> PAGE EXTRACT
I’m back! And to make up for it I’m presenting you with these pumpkin spice macarons!

Oof! It has been a real marathon so it’s good to be back finally on le blog. These past few months have been  challenging. Juggling the stress of house renovations, a new bricolage world of riveting French DIY vocabulary has blossomed and I’ve even dabbled in some interior design (I made the plans for my office). I realised all this work has left its mark when I found myself glancing at the paint and tile colours in a few Parisian pâtisseries before the cakes!

The most exciting project, of course, has been preparing the new book: writing, recipe testing and taking hundreds of photos … all around teatime. I can’t wait to share its progress with you very soon but as it’s now going through edits and design with Waverley Books, I finally have an excuse to take a tea break and make some pumpkin spice macarons, strictly for le blog and perfect for Autumn!

Pumpkin spice Parisian macarons

I’ve never really understood why the French don’t seem to be that much into pumpkin. Last week at the market in Saint-Germain-en-Laye, I even had a lovely French seller – complete with chic body warmer, hair tied back with scarf – ask ME (yes, I kept pinching myself it was unreal) how to cook mini pumpkins (Jack-be-littles) rather than show them off as decorative items for Autumn.

Pumpkin Purée and Pumpkin Spice

For sweet recipes, there isn’t any pumpkin purée in the French shops, an ingredient that appears to be familiar with most of my American blogger friends at this time of year.  When I looked up some macaron recipes, there wasn’t even any pumpkin in them – instead simply ‘pumpkin pie spice’, another ingredient that’s difficult to find here.  So there was only one thing for it: to make my own pumpkin purée and find a quick spicy alternative.

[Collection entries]
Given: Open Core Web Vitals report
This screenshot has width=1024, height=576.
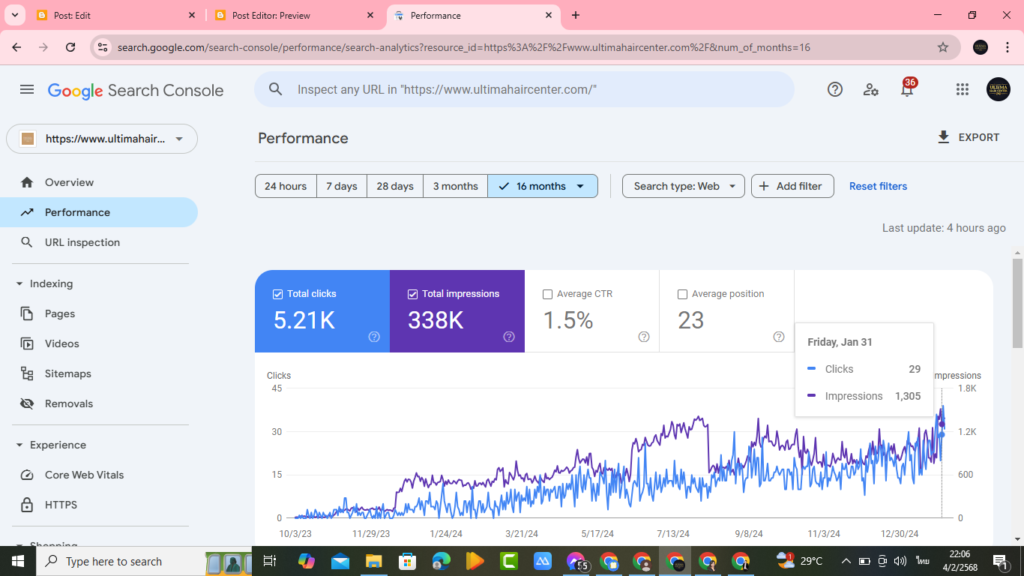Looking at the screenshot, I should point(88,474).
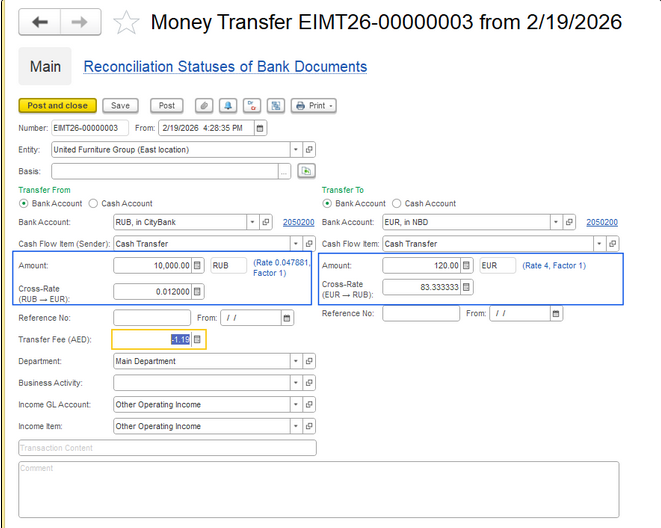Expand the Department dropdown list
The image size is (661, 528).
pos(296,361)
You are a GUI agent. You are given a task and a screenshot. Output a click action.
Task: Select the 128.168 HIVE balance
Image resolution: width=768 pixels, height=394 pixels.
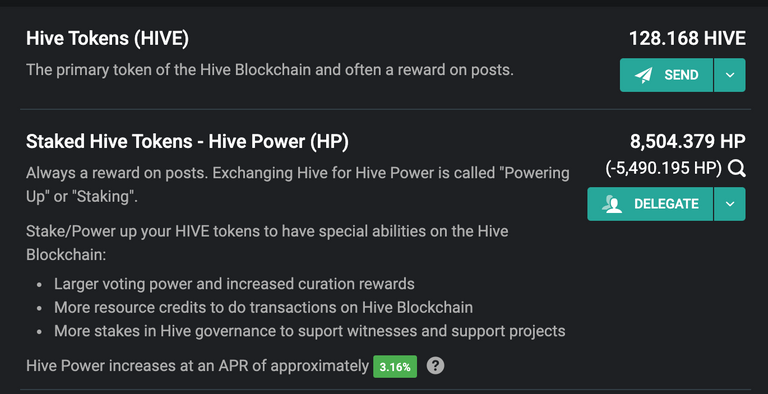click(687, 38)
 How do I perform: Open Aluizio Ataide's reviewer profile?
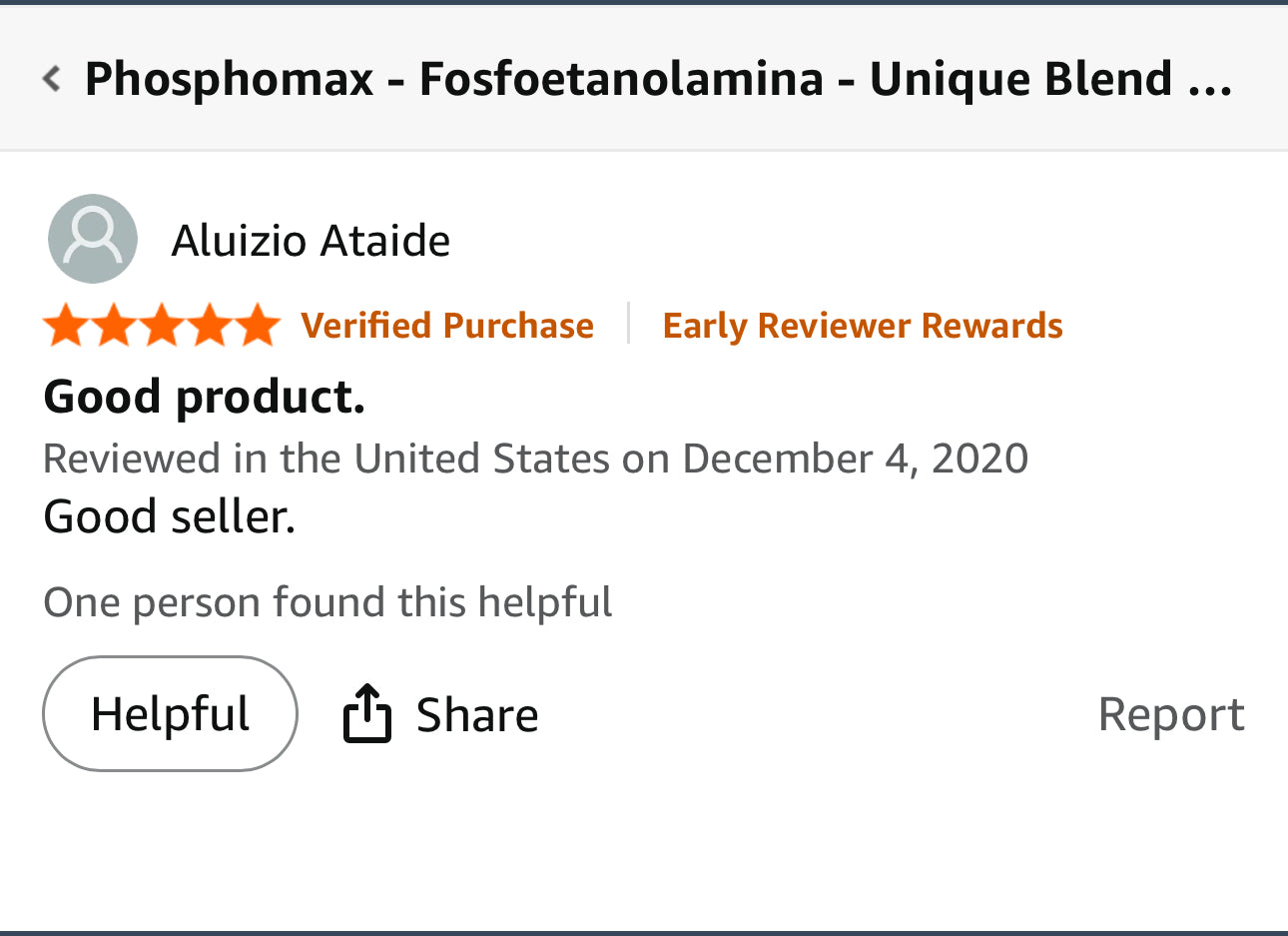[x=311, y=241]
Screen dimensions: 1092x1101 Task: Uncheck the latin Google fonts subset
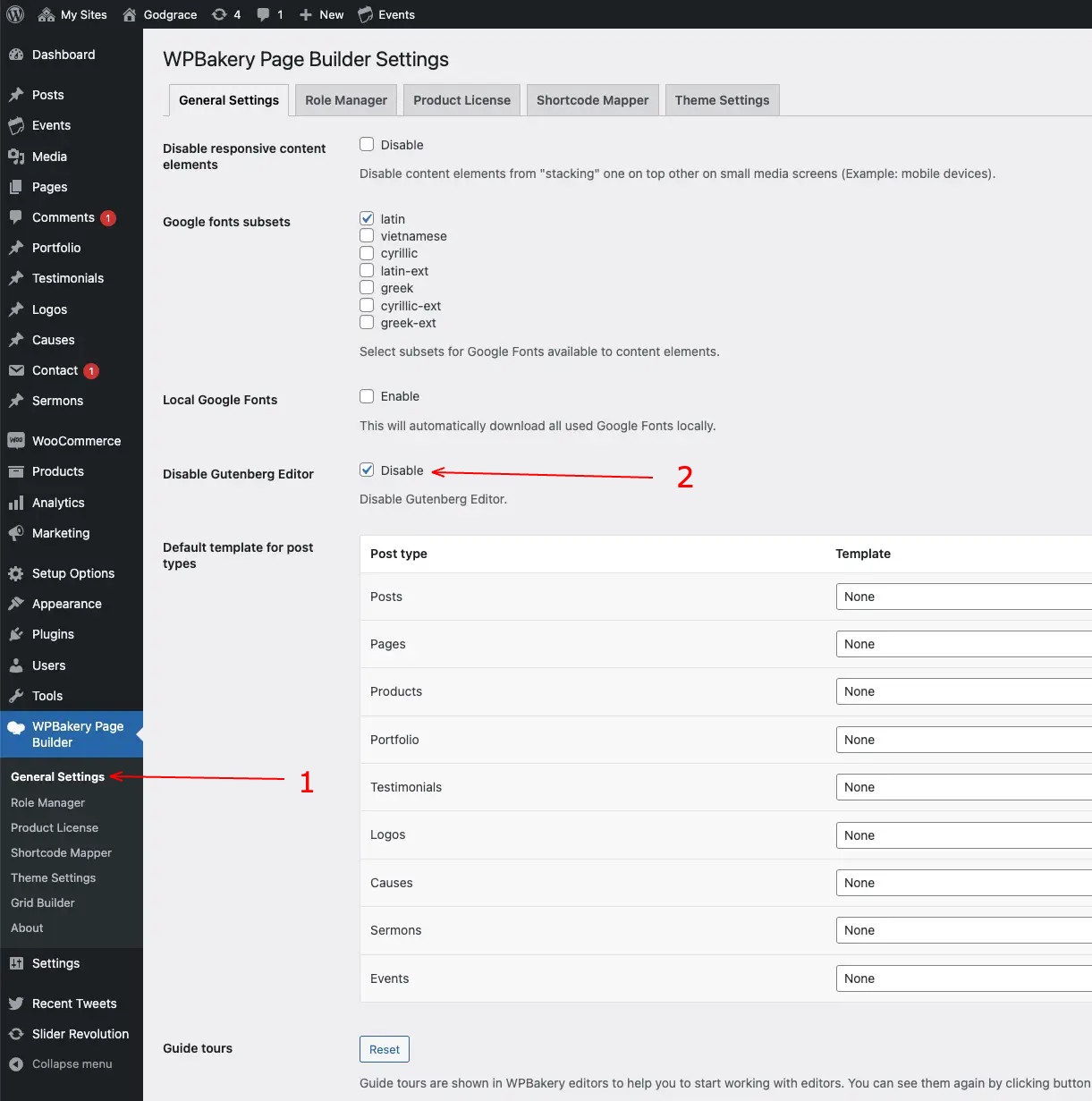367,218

> REQUIRED TASKS
[a] Convert every line of the Collection entries into a numbered list, skipping blank lines and leaving the pictures out.
[b] Carry on the blog post about pumpkin spice macarons from its final sentence.

> EXPECTED OUTPUTS
[a]
1. Given: Open Core Web Vitals report
2. This screenshot has width=1024, height=576.
3. Looking at the screenshot, I should point(88,474).
4. Expand the Department dropdown list
5. The image size is (661, 528).
6. pos(296,361)
7. You are a GUI agent. You are given a task and a screenshot. Output a click action.
8. Task: Select the 128.168 HIVE balance
9. Image resolution: width=768 pixels, height=394 pixels.
10. click(687, 38)
11.  How do I perform: Open Aluizio Ataide's reviewer profile?
12. [x=311, y=241]
13. Screen dimensions: 1092x1101 Task: Uncheck the latin Google fonts subset
14. 367,218

[b]
potimarron or red kuru squash spiced macarons

Potimarron Pumpkins

I set out to grab a giant quarter slice of pumpkin, as they’re normally sold here. With Hallowe’en gradually becoming more popular here with youngsters, giant Jack-o’-lanterns are also more available than before, ready to carve for this Friday’s spooky date.  This year, pumpkins seem to be overshadowed by the smaller potimarron, The Autumn foodie fashion item in the French supermarkets and at our local farmers’ markets just outside Paris.  They’re everywhere!

What’s Potimarron in English? Apparently it’s Red Kuri, Japanese Squash or Orange Hokkaido.  It’s darker than pumpkin without the ridges and has a more intense, even chestnut-like texture and flavour (as the French name implies: marron, meaning chestnut).  What I love about it is, unlike pumpkin, you can even eat the skin!

pumpkin spiced Japanese squash macarons

I remembered a post by David Lebovitz about how to roast potimarron or red kuri squash: he dribbled olive oil over the slices, added herbs and roasted in the oven for 20-30 minutes at 200°C.  I tried this method using potimarron in my favourite pumpkin, leek and ginger soup and it really is delicious.

Inspiration knocked for these pumpkin spice macarons when David mentioned that the Red Kuri squash slices could also be roasted with brown sugar and cinnamon. Instead I used pain d’épices or gingerbread spice, perhaps the French’s closest quick answer to pumpkin pie spice (cinnamon, nutmeg, ginger & all-spice powder).  And in case some of you have hands up in horror, wondering why there are no Hallowe’en decorations on these macarons – I’m ridiculously scared of spiders and anything in the least bit squirmish; perhaps I grew up with too many Scottish ghost stories!

roasted red kuri or Japanese squash

Roast me in the oven for nearly 30 mins, covered in brown sugar, pumpkin spice and top with foil

Macaron Fruit Fillings – A Tip!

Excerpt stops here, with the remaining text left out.